[Opening Information given section]

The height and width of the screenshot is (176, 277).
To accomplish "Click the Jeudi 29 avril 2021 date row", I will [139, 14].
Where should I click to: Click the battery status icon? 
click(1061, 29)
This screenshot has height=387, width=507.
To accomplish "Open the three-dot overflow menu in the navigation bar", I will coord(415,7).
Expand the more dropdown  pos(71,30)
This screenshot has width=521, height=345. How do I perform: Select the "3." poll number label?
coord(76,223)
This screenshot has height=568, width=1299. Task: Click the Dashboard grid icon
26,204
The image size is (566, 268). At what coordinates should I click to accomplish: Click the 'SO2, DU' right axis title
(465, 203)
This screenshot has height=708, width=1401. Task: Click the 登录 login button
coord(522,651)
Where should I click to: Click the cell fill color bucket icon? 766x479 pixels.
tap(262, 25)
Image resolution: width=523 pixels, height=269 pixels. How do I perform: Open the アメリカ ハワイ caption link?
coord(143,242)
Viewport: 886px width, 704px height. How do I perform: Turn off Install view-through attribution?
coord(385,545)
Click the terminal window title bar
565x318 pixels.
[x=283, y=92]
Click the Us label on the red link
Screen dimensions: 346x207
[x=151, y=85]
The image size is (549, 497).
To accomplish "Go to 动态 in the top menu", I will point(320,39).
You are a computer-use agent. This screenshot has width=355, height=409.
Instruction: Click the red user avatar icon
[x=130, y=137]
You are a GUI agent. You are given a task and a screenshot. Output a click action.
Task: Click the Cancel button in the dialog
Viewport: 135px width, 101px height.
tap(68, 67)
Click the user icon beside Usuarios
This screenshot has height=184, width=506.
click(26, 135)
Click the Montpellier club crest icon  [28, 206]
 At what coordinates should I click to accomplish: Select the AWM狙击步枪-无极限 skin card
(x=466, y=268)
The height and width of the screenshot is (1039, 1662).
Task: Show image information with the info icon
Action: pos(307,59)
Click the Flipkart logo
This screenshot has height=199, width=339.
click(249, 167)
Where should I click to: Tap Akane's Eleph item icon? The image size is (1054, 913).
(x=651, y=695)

[Closing Information given section]

What is expected
Nothing but an exact repetition of the entries is expected here.

Output
The height and width of the screenshot is (176, 277).
To accomplish "Click the Jeudi 29 avril 2021 date row", I will [139, 14].
Where should I click to: Click the battery status icon? 
click(1061, 29)
This screenshot has height=387, width=507.
To accomplish "Open the three-dot overflow menu in the navigation bar", I will coord(415,7).
Expand the more dropdown  pos(71,30)
This screenshot has width=521, height=345. How do I perform: Select the "3." poll number label?
coord(76,223)
This screenshot has height=568, width=1299. Task: Click the Dashboard grid icon
26,204
The image size is (566, 268). At what coordinates should I click to accomplish: Click the 'SO2, DU' right axis title
(465, 203)
This screenshot has height=708, width=1401. Task: Click the 登录 login button
coord(522,651)
Where should I click to: Click the cell fill color bucket icon? 766x479 pixels.
tap(262, 25)
Image resolution: width=523 pixels, height=269 pixels. How do I perform: Open the アメリカ ハワイ caption link?
coord(143,242)
Viewport: 886px width, 704px height. How do I perform: Turn off Install view-through attribution?
coord(385,545)
Click the terminal window title bar
565x318 pixels.
[x=283, y=92]
Click the Us label on the red link
Screen dimensions: 346x207
[x=151, y=85]
The image size is (549, 497).
To accomplish "Go to 动态 in the top menu", I will point(320,39).
You are a computer-use agent. This screenshot has width=355, height=409.
Instruction: Click the red user avatar icon
[x=130, y=137]
You are a GUI agent. You are given a task and a screenshot. Output a click action.
Task: Click the Cancel button in the dialog
Viewport: 135px width, 101px height.
tap(68, 67)
Click the user icon beside Usuarios
This screenshot has height=184, width=506.
click(26, 135)
Click the Montpellier club crest icon  [28, 206]
 At what coordinates should I click to accomplish: Select the AWM狙击步枪-无极限 skin card
(x=466, y=268)
The height and width of the screenshot is (1039, 1662).
Task: Show image information with the info icon
Action: pos(307,59)
Click the Flipkart logo
This screenshot has height=199, width=339.
click(249, 167)
Where should I click to: Tap Akane's Eleph item icon? The image size is (1054, 913).
(x=651, y=695)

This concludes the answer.